| REQUIRED WORK |
Please output only the lines that begin at the line with "The width and" and run through the end of the entries below, exactly as written. Drop all pictures.
Segment Start: DATA
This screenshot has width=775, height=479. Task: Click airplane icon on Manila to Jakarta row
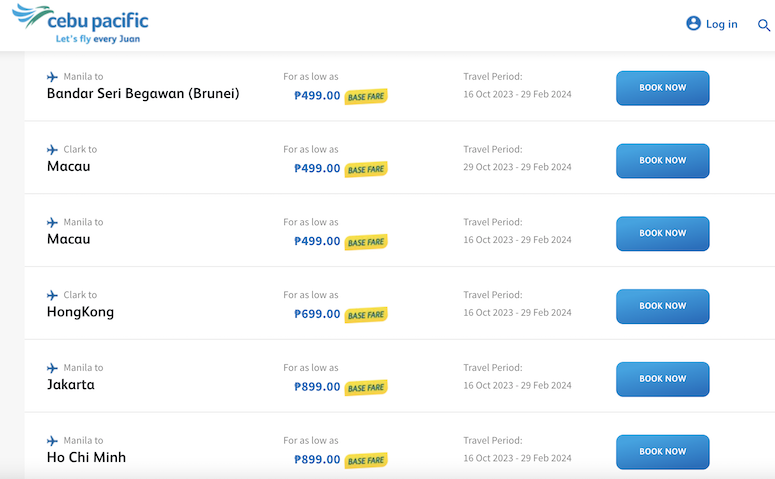coord(52,368)
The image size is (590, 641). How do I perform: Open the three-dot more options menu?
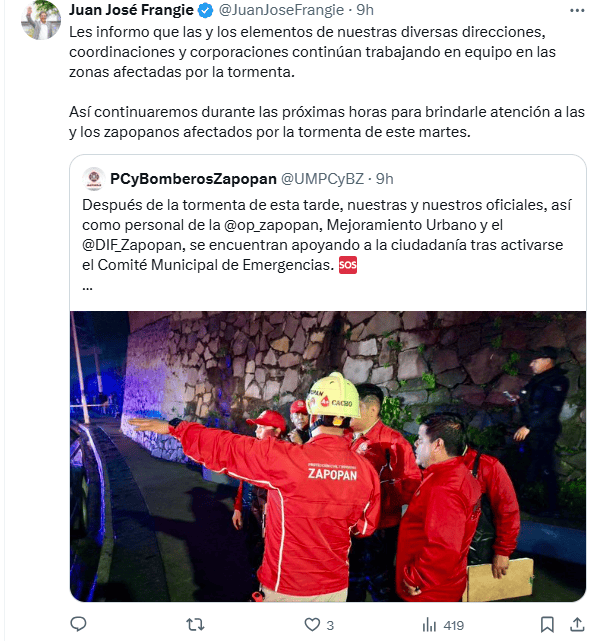click(577, 10)
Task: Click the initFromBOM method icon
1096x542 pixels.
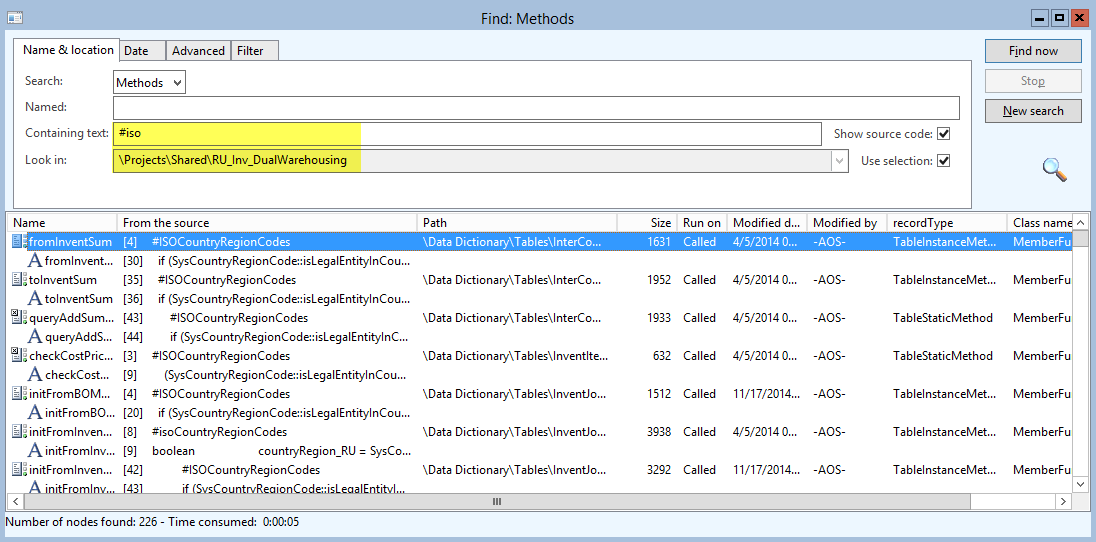Action: (19, 394)
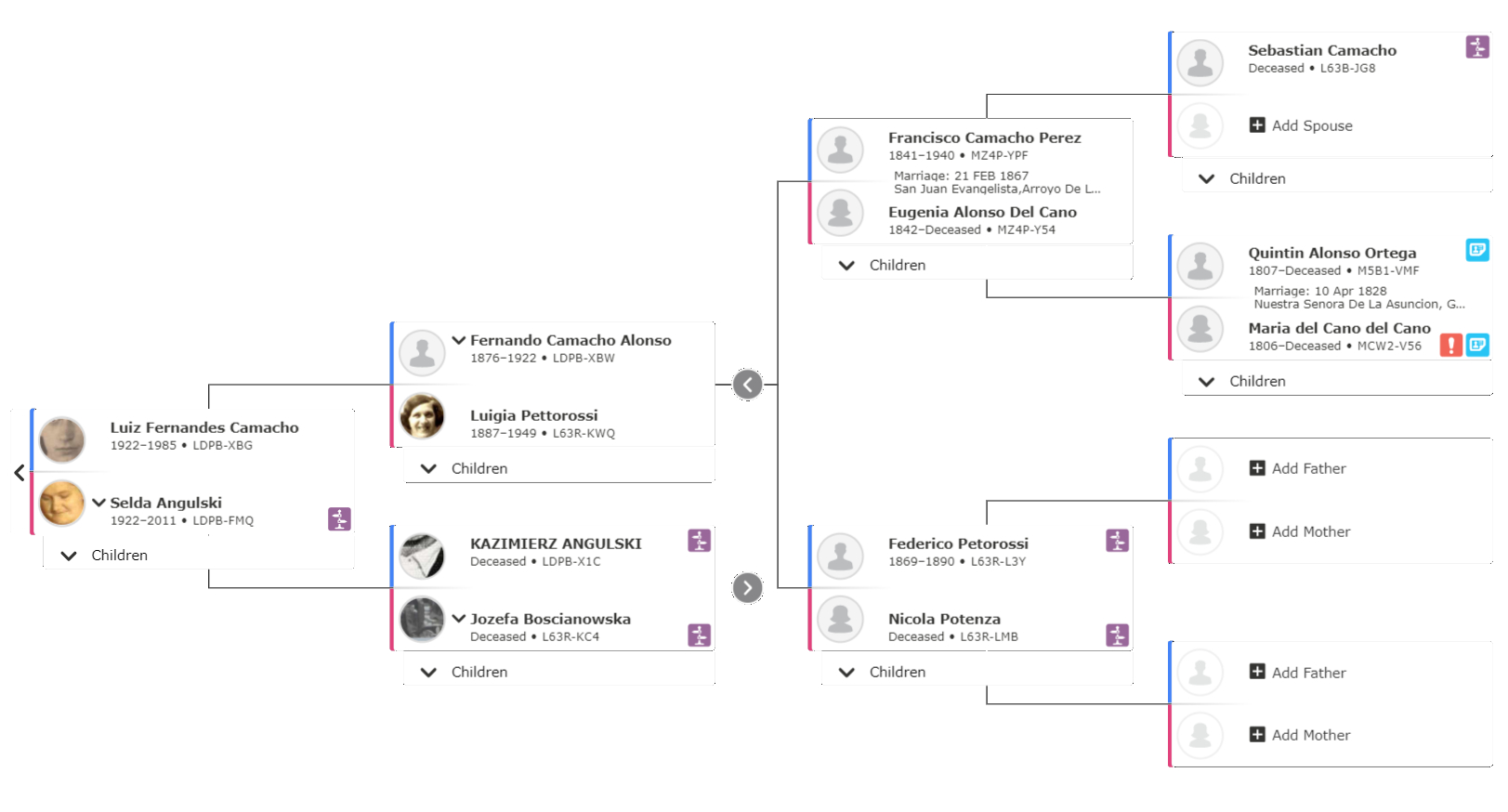Screen dimensions: 1508x812
Task: Expand Children below Sebastian Camacho
Action: pos(1242,178)
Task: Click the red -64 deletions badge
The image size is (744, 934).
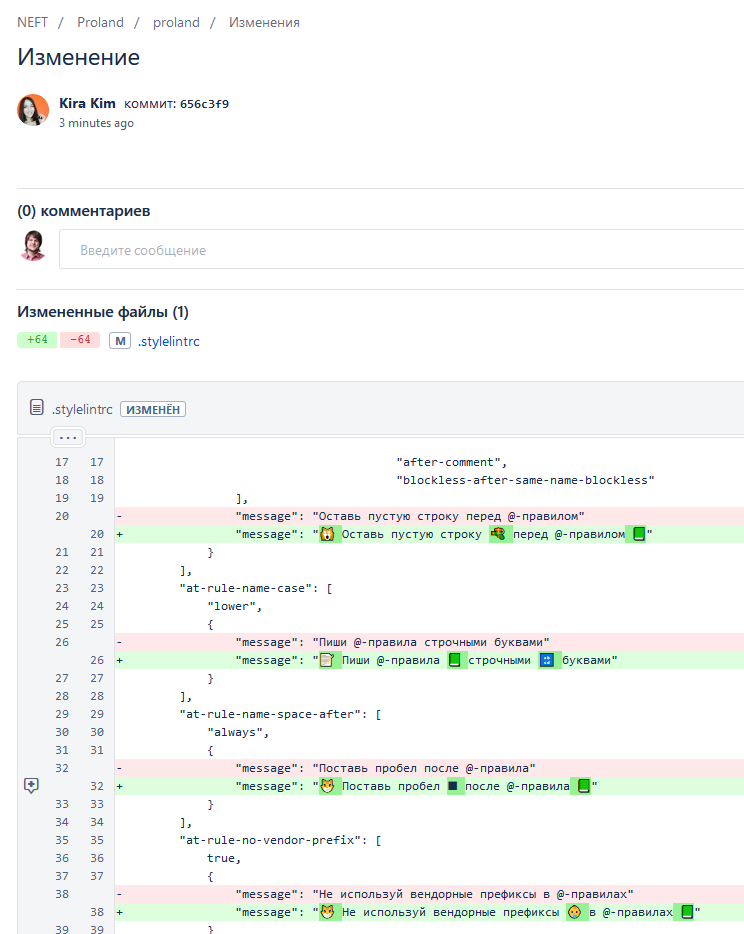Action: tap(80, 340)
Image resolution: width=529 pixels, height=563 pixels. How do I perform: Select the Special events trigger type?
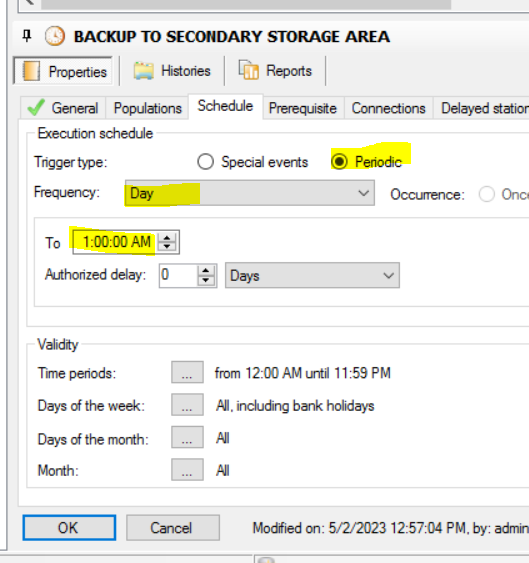coord(205,162)
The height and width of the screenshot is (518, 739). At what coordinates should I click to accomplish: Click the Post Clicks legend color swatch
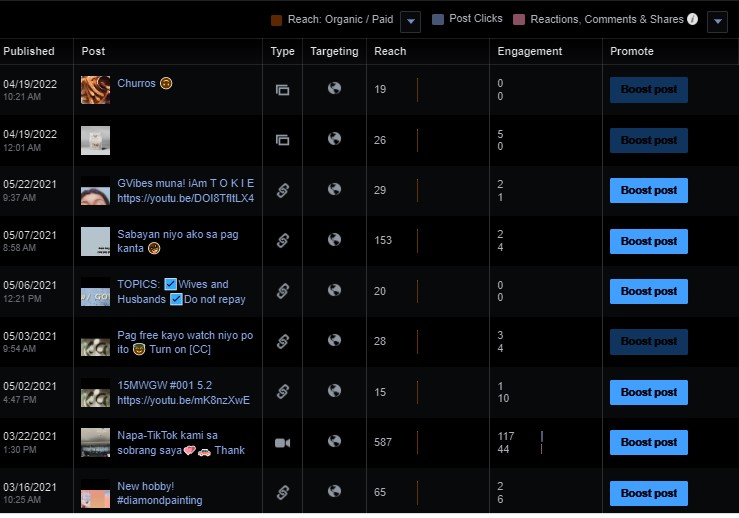pyautogui.click(x=438, y=19)
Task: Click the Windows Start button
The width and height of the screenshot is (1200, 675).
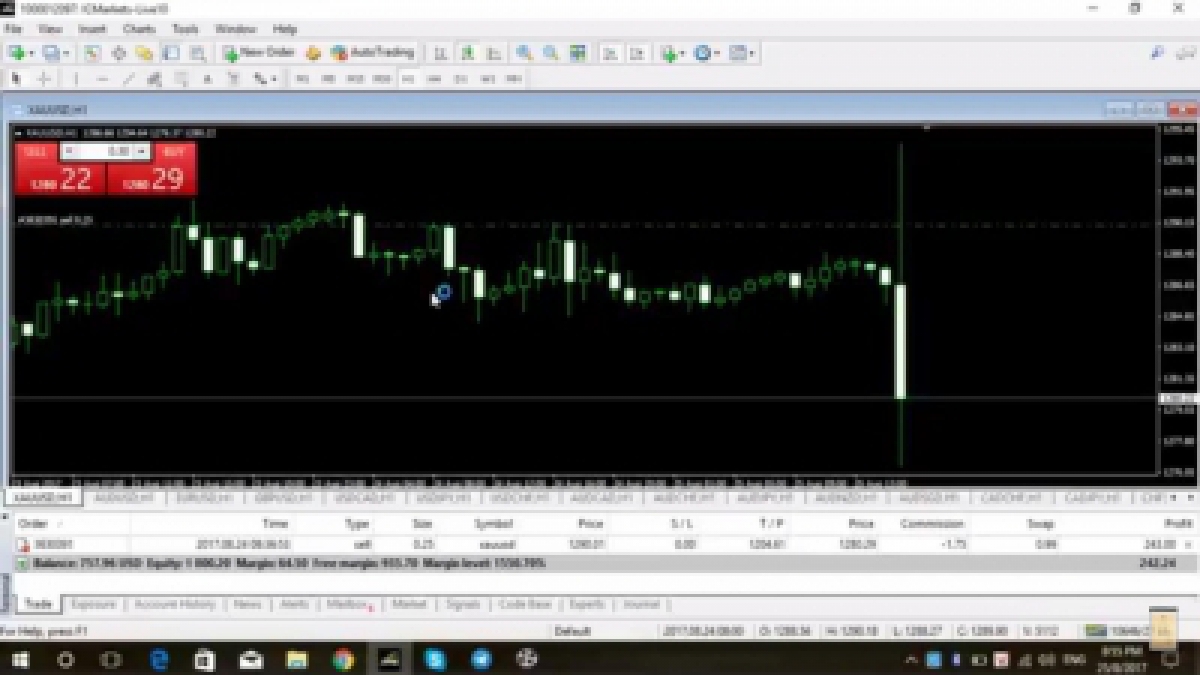Action: coord(18,659)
Segment End: DATA
| FINAL ANSWER |
The width and height of the screenshot is (1200, 675).
Action: coord(18,659)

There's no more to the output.